Une chose était sûre à ce stade : je voulais poursuivre mes études à la maîtrise! Après avoir sérieusement songé à étudier l’évolution chez les mammifères, la volonté d’étudier ma maladie génétique de près m’est apparue bien tentante. Je suis donc entrée en contact avec le Dr. Bernard Brais, neurologue ayant un laboratoire de neurogénétique à l’Hôpital Notre-Dame. Tout de suite, le Dr. Brais s’est montré intéressé à me soutenir dans mes études ! Ma maîtrise a alors débuté en juin 2008 avec un projet en médecine de la recherche combinant évolution et données moléculaires sous la tutelle du Dr. Brais. Je cumule maintenant les bourses et le projet semble prometteur au point où on songe à en faire un travail de doctorat; j’en suis béate de satisfaction !

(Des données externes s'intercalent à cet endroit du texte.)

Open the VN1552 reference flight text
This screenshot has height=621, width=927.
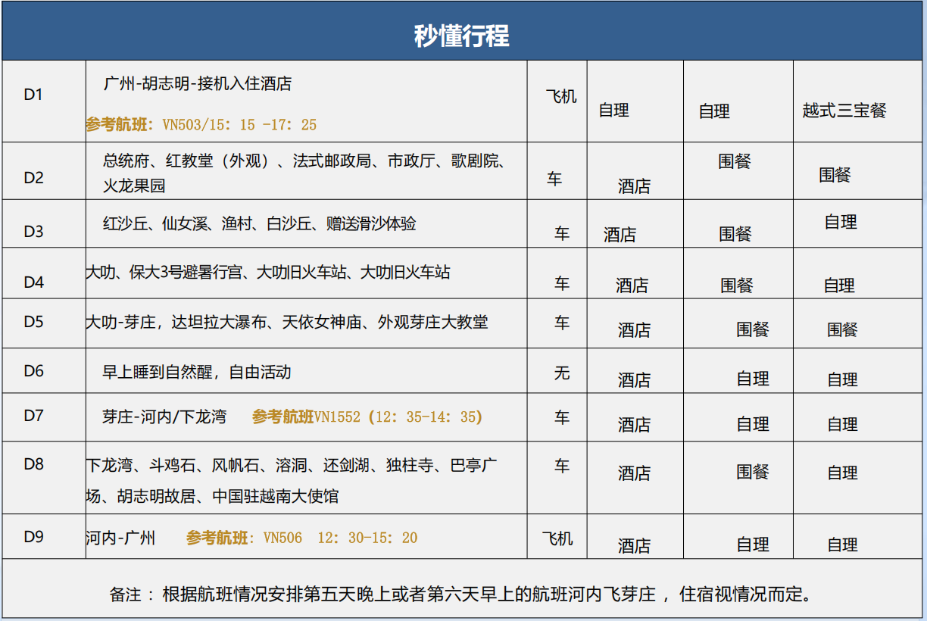[x=367, y=417]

Bref, c’est ça ma vie! Je mords dedans, je ne regarde pas derrière et même s’il m’arrive parfois de songer à ce qu’elle aurait pu devenir, je me concentre sur le présent. Je veux être heureuse, j’ai trouvé un bel équilibre et j’ai un entourage extraordinaire. J’ai plus que la plupart ont : j’ai une personnalité hors du commun et un moral de fer, qu’importe un corps déficient? L’important ce n’est pas la limite qui nous est imposée, mais celle qu’on s’impose seul! Ma citation préférée? L. Brown a dit « Visez toujours la lune. Même si vous ratez, vous atterrirez parmi les étoiles. » Une autre citation comme mot de la fin revenant celle-ci à W. A. White « Je n’ai pas peur de demain, car j’ai vu hier et aujourd’hui me plaît. »

Commentaire (2)

  1. Reply
    DUCROS says

    Merci de votre témoignage

  2. Reply
    Yanick Borduas says

    Je suis père d’un enfant de 13 ans avec un diagnostic d’Ataxie Spinocérébelleuse de type 17 et ton message m’encourage beaucoup. Il a pris la nouvelle difficilement mais pour quelques heures seulement. Il était le premier à consoler son frère quand nous avons mis la famille au courant de sa maladie. Je crains énormément l’adolescence qui approche rapidement mais s’il trouve une énergie comme toi le tout sera favorable.
    Merci de partager ton succès avec nous et surtout fonce.